[DATA EXCERPTS Boundary: Start]
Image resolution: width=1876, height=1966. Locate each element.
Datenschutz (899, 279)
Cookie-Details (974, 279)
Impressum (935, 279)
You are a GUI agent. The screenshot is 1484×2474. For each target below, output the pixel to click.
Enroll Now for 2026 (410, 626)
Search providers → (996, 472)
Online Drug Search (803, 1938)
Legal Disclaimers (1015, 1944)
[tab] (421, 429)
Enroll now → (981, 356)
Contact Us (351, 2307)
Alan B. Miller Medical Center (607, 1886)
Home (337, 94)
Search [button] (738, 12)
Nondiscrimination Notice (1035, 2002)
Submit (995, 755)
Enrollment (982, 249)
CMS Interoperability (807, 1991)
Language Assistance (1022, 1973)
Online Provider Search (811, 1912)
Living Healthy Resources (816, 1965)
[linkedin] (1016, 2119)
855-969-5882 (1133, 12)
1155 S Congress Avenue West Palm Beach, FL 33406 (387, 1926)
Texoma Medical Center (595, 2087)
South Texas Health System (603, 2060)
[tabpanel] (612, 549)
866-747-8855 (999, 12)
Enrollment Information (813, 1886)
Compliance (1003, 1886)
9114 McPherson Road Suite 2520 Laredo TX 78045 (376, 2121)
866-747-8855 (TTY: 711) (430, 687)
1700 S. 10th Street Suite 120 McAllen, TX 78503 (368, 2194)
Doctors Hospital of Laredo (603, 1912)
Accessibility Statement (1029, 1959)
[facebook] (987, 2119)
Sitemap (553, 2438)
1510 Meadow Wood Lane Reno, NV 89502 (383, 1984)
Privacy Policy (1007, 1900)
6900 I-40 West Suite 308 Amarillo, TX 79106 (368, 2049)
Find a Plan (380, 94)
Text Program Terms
[DATA EXCERPTS Boundary: End]
EXERCISE PROMPT:
Search the entries for the line holding "Legal Disclaimers (1015, 1944)". Return that line and the ones after it through the last, exactly.

COMPLETED TASK:
Legal Disclaimers (1015, 1944)
[tab] (421, 429)
Enroll now → (981, 356)
Contact Us (351, 2307)
Alan B. Miller Medical Center (607, 1886)
Home (337, 94)
Search [button] (738, 12)
Nondiscrimination Notice (1035, 2002)
Submit (995, 755)
Enrollment (982, 249)
CMS Interoperability (807, 1991)
Language Assistance (1022, 1973)
Online Provider Search (811, 1912)
Living Healthy Resources (816, 1965)
[linkedin] (1016, 2119)
855-969-5882 (1133, 12)
1155 S Congress Avenue West Palm Beach, FL 33406 (387, 1926)
Texoma Medical Center (595, 2087)
South Texas Health System (603, 2060)
[tabpanel] (612, 549)
866-747-8855 (999, 12)
Enrollment Information (813, 1886)
Compliance (1003, 1886)
9114 McPherson Road Suite 2520 Laredo TX 78045 (376, 2121)
866-747-8855 (TTY: 711) (430, 687)
1700 S. 10th Street Suite 120 McAllen, TX 78503 (368, 2194)
Doctors Hospital of Laredo (603, 1912)
Accessibility Statement (1029, 1959)
[facebook] (987, 2119)
Sitemap (553, 2438)
1510 Meadow Wood Lane Reno, NV 89502 (383, 1984)
Privacy Policy (1007, 1900)
6900 I-40 West Suite 308 Amarillo, TX 79106 (368, 2049)
Find a Plan (380, 94)
Text Program Terms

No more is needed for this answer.